### [WHAT YOU NEED TO DO]
The line containing "Where should I", plus every line that follows it to the end of the listing below, is what you transcribe exactly; omit all pictures.

━━ EXERCISE INPUT ━━

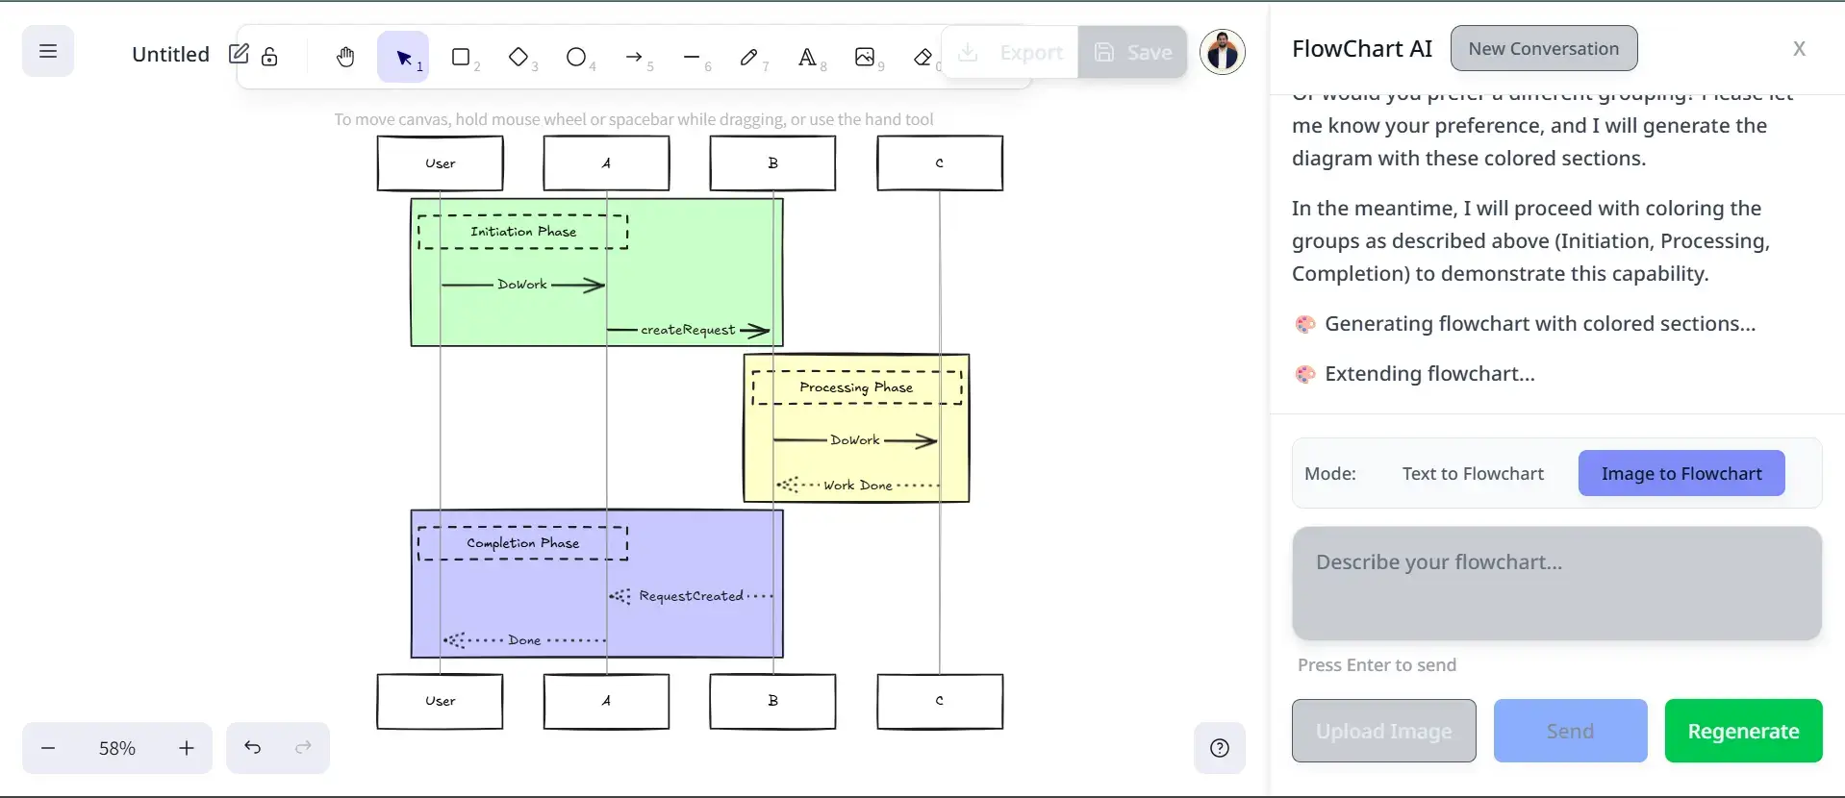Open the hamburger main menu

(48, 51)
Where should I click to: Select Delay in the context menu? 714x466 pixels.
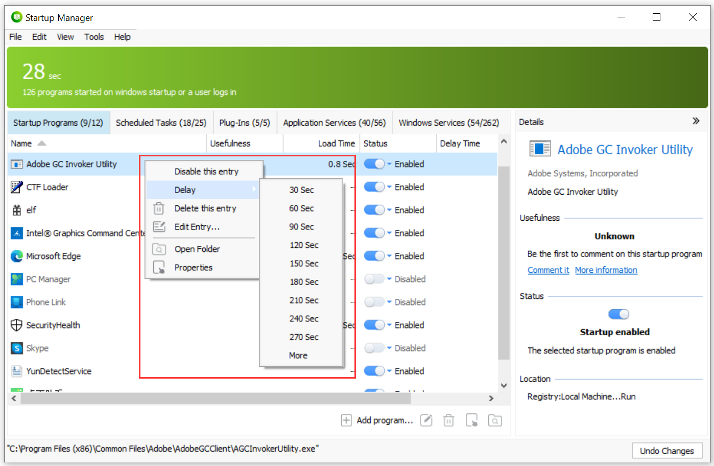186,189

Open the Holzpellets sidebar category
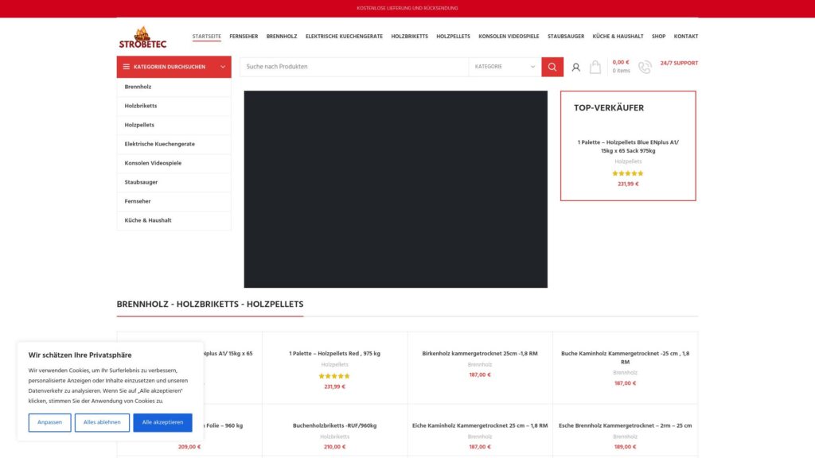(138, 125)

━━━

### [EXERCISE OUTPUT]
Where should I click to: Select Delay in the context menu? 714x466 pixels.
186,189

Open the Holzpellets sidebar category
(138, 125)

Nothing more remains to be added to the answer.